A denúncia também envolve o atual subcomandante da GCM, Paulo Henrique Rezende. Conforme relatado, o mesmo era GCM em Botucatu e teria ingressado na Polícia Militar após concurso público e solicitado vacância do cargo na Guarda Municipal em 27 de maio de 2014. A legislação prevê que a vacância tenha prazo máximo de até três anos. Contudo, durante esse período, Rezende teria se envolvido em um grave episódio ocorrido em 2015, no qual ele e outro policial foram acusados de homicídio , fraude processual e abuso de poder. A Policia Militar exonerou o mesmo em Abril de 2018, sendo julgado posteriormente em 25 de julho de 2018 após cumprir 2 anos e 9 meses no presídio Romão Gomes, porém inocentado no homicídio e condenado a 7 meses por fraude processual.

Mesmo com o prazo de vacância expirado e com condenação judicial transitada em julgado, Rezende teria retornado ao efetivo da Guarda Municipal de Botucatu.
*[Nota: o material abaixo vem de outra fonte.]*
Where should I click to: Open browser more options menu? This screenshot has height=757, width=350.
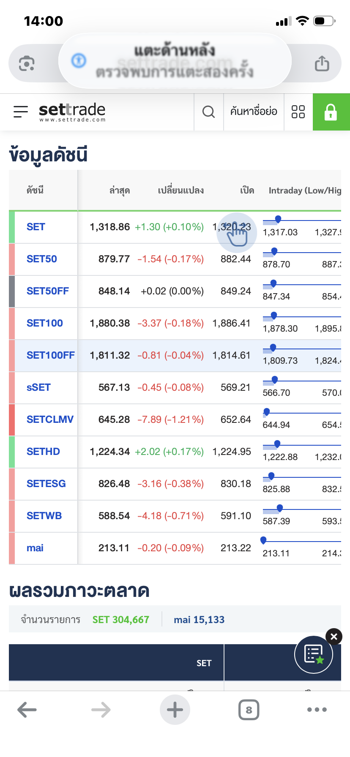[x=317, y=710]
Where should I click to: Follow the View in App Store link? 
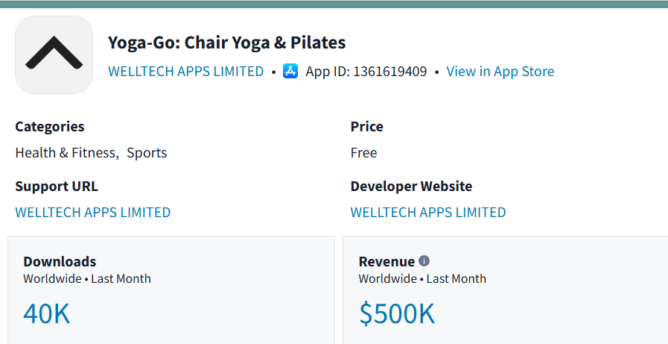[500, 72]
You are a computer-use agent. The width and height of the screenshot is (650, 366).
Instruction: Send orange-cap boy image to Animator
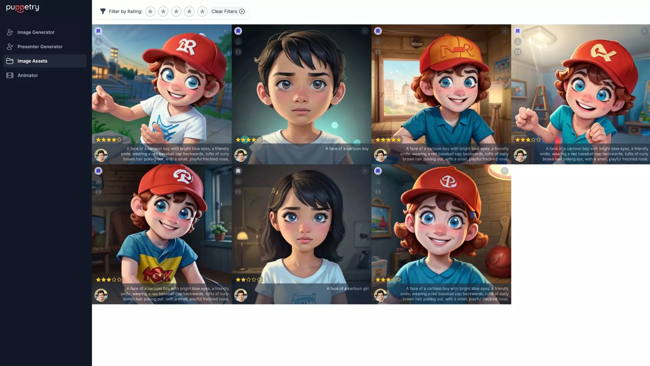click(378, 52)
O denunciante afirma ainda que não há registro oficial no Diário Oficial sobre a data de seu retorno e que a alta cúpula da Secretaria de Segurança Municipal tinha pleno conhecimento dos fatos. São citados como cientes da situação o então secretário Marcelo Emílio de Oliveira, o corregedor Ricardo Ortiz Quintino, o comandante Leandro Carreira Destro e o subcomandante Sidnei Pichinin.

A denúncia também relata supostas ameaças internas contra servidores que comentassem ou questionassem o retorno de Rezende à corporação, situação que, segundo o documento, teria continuado mesmo em gestões posteriores, inclusive com o atual secretário Laudo Gomes da Silva. O processo envolvendo Rezende tramitou sob o número 0005315-28.2015.8.26.0052.
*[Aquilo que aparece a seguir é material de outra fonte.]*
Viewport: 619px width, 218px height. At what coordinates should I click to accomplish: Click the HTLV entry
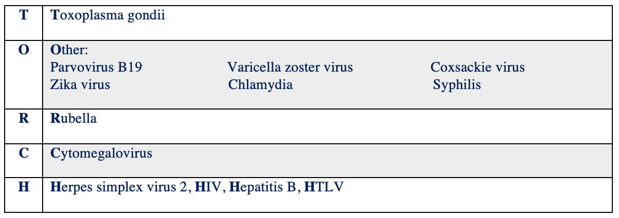click(x=324, y=187)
Por fim, o denunciante afirma que tanto Weber Plácido Pimentel quanto Paulo Henrique Rezende permanecem nos cargos por influência política e institucional, mesmo diante de condenações judiciais, e que estariam praticando abuso de poder. O documento solicita que o Ministério Público apure os fatos e adote as providências cabíveis, conforme determina a legislação.

O denunciante questiona como os servidores ainda continuam no cargo e possuem porte de armas com antecedentes criminais que segundo a Polícia Federal é um dos requisitos que é mais cobrado, ou seja a idoneidade, ainda sendo instrutor de tiro.

A reportagem procurou a Prefeitura de Botucatu, através do Prefeito de Botucatu, Fábio Leite, a Secretária de Comunicação Cinthia Al Lage, o Secretario Municipal de Segurança, Sargento Laudo, e os envolvidos Weber Plácido Pimentel quanto Paulo Henrique Rezende para se manifestarem sobre as denúncias. Até o fechamento desta matéria, não houve resposta. O espaço segue aberto para esclarecimentos.